Over 40,000 businesses have future proofed their business with NetSuite by Oracle, the number one cloud ERP bringing accounting, financial management, inventory and HR into one platform.
Download the CFO's guide to AI and machine learning for free at netsuite.com womenatwork.
You'Re listening to Women at Work from Harvard Business Review.
I'm Amy Bernstein.
I have a couple of questions for you.
How are your company's DEI efforts going?
How do you know what data does your company collect and track that shapes those efforts?
To strategist Lily Zhang, data driven efforts are everything.
The way people make lasting progress on diversity, equity and inclusion is to measure outcomes.
And I couldn't agree more.
During this year's Women at Work Live event, Lily explained the opportunities that data, when used ethically, of course, can create for dei.
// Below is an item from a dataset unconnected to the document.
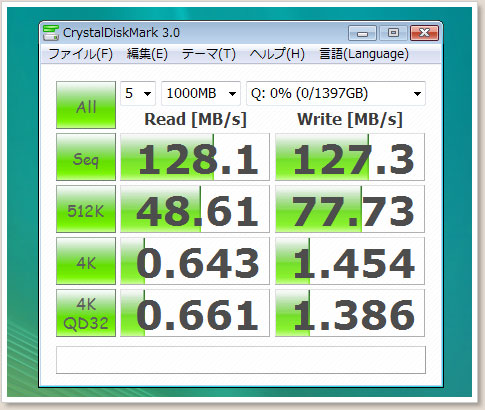This screenshot has width=485, height=410.
Task: Open the 1000MB test size dropdown
Action: pyautogui.click(x=201, y=93)
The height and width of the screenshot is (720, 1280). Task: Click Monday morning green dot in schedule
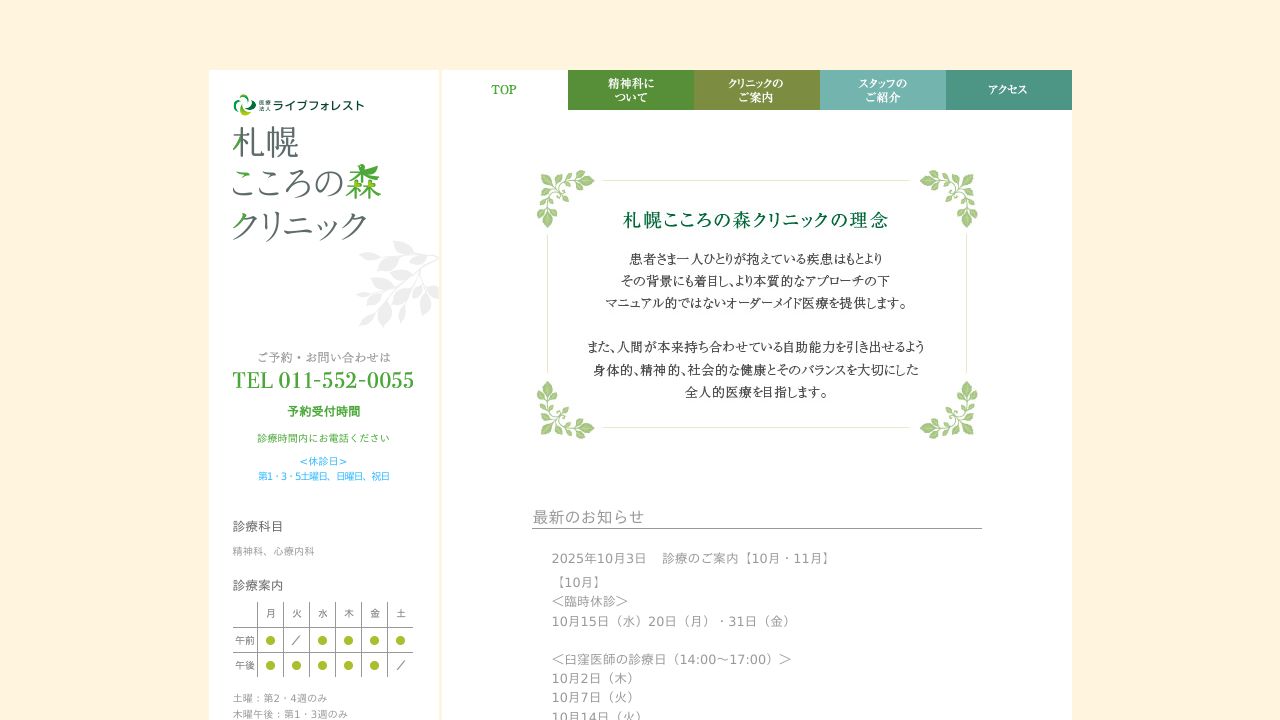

Lily will give us examples from their consulting with different companies, like the one that found out where exactly its recruiting efforts, which started out fair, took a turn and how the company fixed the problem.
Lily also has advice for making a difference, even when the company is tiny, even when you're starting from scratch, even when there's no budget.
Lily is someone who always makes me and Amyg think and laugh, and we're delighted to share this conversation with you.
Hey, Lily.
Hi, Lily.
Hey, folks.
Great to see y'all.
So we're going to get to data in a sec, but first I want to hear about the decisions you you've observed business leaders making in response to the backlash against dei.
Can you take us through one of them?